How to complete this task ::
Please repeat the data shown below, word for word.

(Stored data entries)
■ ■ ■

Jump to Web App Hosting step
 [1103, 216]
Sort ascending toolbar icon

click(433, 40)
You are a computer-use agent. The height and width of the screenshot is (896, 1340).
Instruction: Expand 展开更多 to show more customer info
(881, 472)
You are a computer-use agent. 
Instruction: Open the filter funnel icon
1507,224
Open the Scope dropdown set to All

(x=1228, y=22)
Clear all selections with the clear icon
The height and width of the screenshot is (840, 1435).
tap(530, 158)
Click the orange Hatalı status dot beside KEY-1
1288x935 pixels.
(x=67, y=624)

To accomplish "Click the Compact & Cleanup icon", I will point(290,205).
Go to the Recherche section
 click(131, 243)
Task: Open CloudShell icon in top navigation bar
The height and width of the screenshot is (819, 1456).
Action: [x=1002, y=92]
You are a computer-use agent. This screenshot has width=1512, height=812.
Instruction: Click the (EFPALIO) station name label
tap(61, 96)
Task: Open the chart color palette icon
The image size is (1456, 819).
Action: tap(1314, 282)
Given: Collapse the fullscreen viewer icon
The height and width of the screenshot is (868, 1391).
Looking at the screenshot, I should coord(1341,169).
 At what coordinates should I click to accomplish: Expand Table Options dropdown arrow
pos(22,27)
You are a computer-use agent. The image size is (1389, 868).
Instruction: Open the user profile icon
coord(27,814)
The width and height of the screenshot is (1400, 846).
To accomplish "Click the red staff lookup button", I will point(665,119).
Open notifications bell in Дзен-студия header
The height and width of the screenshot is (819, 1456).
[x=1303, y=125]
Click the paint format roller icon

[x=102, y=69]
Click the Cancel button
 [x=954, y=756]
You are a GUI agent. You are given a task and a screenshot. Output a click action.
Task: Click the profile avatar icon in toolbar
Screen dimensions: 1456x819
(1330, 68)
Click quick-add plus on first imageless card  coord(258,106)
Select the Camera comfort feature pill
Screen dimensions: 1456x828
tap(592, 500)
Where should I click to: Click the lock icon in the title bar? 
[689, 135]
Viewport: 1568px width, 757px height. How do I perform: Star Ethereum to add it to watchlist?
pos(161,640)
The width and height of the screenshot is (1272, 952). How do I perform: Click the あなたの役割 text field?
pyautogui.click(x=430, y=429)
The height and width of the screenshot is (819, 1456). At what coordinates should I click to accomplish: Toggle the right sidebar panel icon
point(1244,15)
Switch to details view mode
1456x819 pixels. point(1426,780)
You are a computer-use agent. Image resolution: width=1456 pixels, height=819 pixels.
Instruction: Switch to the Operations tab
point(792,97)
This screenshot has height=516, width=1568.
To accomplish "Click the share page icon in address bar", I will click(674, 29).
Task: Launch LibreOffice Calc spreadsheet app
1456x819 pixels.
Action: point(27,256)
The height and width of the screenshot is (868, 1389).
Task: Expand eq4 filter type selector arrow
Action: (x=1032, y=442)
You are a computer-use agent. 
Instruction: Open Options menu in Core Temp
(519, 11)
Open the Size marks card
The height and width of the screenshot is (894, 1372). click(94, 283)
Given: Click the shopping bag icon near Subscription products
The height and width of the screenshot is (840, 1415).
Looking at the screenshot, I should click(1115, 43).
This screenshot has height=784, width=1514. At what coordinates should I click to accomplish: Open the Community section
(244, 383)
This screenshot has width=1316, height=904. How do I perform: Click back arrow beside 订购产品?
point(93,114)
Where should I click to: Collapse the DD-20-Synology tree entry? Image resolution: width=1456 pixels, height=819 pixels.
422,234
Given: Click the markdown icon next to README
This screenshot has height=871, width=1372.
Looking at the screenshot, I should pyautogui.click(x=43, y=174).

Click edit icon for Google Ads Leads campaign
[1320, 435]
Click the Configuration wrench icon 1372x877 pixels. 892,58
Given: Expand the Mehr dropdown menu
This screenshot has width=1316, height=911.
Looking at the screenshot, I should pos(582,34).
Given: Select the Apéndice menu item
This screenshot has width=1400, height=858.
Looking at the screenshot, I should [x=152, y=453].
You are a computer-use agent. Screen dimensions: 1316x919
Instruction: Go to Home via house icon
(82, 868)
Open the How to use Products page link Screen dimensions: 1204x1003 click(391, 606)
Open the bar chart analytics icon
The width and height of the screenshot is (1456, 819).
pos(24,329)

■ ■ ■

Solution to the exercise ::
Jump to Web App Hosting step
 [1103, 216]
Sort ascending toolbar icon

click(433, 40)
You are a computer-use agent. The height and width of the screenshot is (896, 1340).
Instruction: Expand 展开更多 to show more customer info
(881, 472)
You are a computer-use agent. 
Instruction: Open the filter funnel icon
1507,224
Open the Scope dropdown set to All

(x=1228, y=22)
Clear all selections with the clear icon
The height and width of the screenshot is (840, 1435).
tap(530, 158)
Click the orange Hatalı status dot beside KEY-1
1288x935 pixels.
(x=67, y=624)

To accomplish "Click the Compact & Cleanup icon", I will point(290,205).
Go to the Recherche section
 click(131, 243)
Task: Open CloudShell icon in top navigation bar
The height and width of the screenshot is (819, 1456).
Action: [x=1002, y=92]
You are a computer-use agent. This screenshot has width=1512, height=812.
Instruction: Click the (EFPALIO) station name label
tap(61, 96)
Task: Open the chart color palette icon
The image size is (1456, 819).
Action: tap(1314, 282)
Given: Collapse the fullscreen viewer icon
The height and width of the screenshot is (868, 1391).
Looking at the screenshot, I should coord(1341,169).
 At what coordinates should I click to accomplish: Expand Table Options dropdown arrow
pos(22,27)
You are a computer-use agent. The image size is (1389, 868).
Instruction: Open the user profile icon
coord(27,814)
The width and height of the screenshot is (1400, 846).
To accomplish "Click the red staff lookup button", I will point(665,119).
Open notifications bell in Дзен-студия header
The height and width of the screenshot is (819, 1456).
[x=1303, y=125]
Click the paint format roller icon

[x=102, y=69]
Click the Cancel button
 [x=954, y=756]
You are a GUI agent. You are given a task and a screenshot. Output a click action.
Task: Click the profile avatar icon in toolbar
Screen dimensions: 1456x819
(1330, 68)
Click quick-add plus on first imageless card  coord(258,106)
Select the Camera comfort feature pill
Screen dimensions: 1456x828
tap(592, 500)
Where should I click to: Click the lock icon in the title bar? 
[689, 135]
Viewport: 1568px width, 757px height. How do I perform: Star Ethereum to add it to watchlist?
pos(161,640)
The width and height of the screenshot is (1272, 952). How do I perform: Click the あなたの役割 text field?
pyautogui.click(x=430, y=429)
The height and width of the screenshot is (819, 1456). At what coordinates should I click to accomplish: Toggle the right sidebar panel icon
point(1244,15)
Switch to details view mode
1456x819 pixels. point(1426,780)
You are a computer-use agent. Image resolution: width=1456 pixels, height=819 pixels.
Instruction: Switch to the Operations tab
point(792,97)
This screenshot has height=516, width=1568.
To accomplish "Click the share page icon in address bar", I will click(674, 29).
Task: Launch LibreOffice Calc spreadsheet app
1456x819 pixels.
Action: point(27,256)
The height and width of the screenshot is (868, 1389).
Task: Expand eq4 filter type selector arrow
Action: (x=1032, y=442)
You are a computer-use agent. 
Instruction: Open Options menu in Core Temp
(519, 11)
Open the Size marks card
The height and width of the screenshot is (894, 1372). click(94, 283)
Given: Click the shopping bag icon near Subscription products
The height and width of the screenshot is (840, 1415).
Looking at the screenshot, I should click(1115, 43).
This screenshot has height=784, width=1514. At what coordinates should I click to accomplish: Open the Community section
(244, 383)
This screenshot has width=1316, height=904. How do I perform: Click back arrow beside 订购产品?
point(93,114)
Where should I click to: Collapse the DD-20-Synology tree entry? Image resolution: width=1456 pixels, height=819 pixels.
422,234
Given: Click the markdown icon next to README
This screenshot has height=871, width=1372.
Looking at the screenshot, I should pyautogui.click(x=43, y=174).

Click edit icon for Google Ads Leads campaign
[1320, 435]
Click the Configuration wrench icon 1372x877 pixels. 892,58
Given: Expand the Mehr dropdown menu
This screenshot has width=1316, height=911.
Looking at the screenshot, I should pos(582,34).
Given: Select the Apéndice menu item
This screenshot has width=1400, height=858.
Looking at the screenshot, I should [x=152, y=453].
You are a computer-use agent. Screen dimensions: 1316x919
Instruction: Go to Home via house icon
(82, 868)
Open the How to use Products page link Screen dimensions: 1204x1003 click(391, 606)
Open the bar chart analytics icon
The width and height of the screenshot is (1456, 819).
pos(24,329)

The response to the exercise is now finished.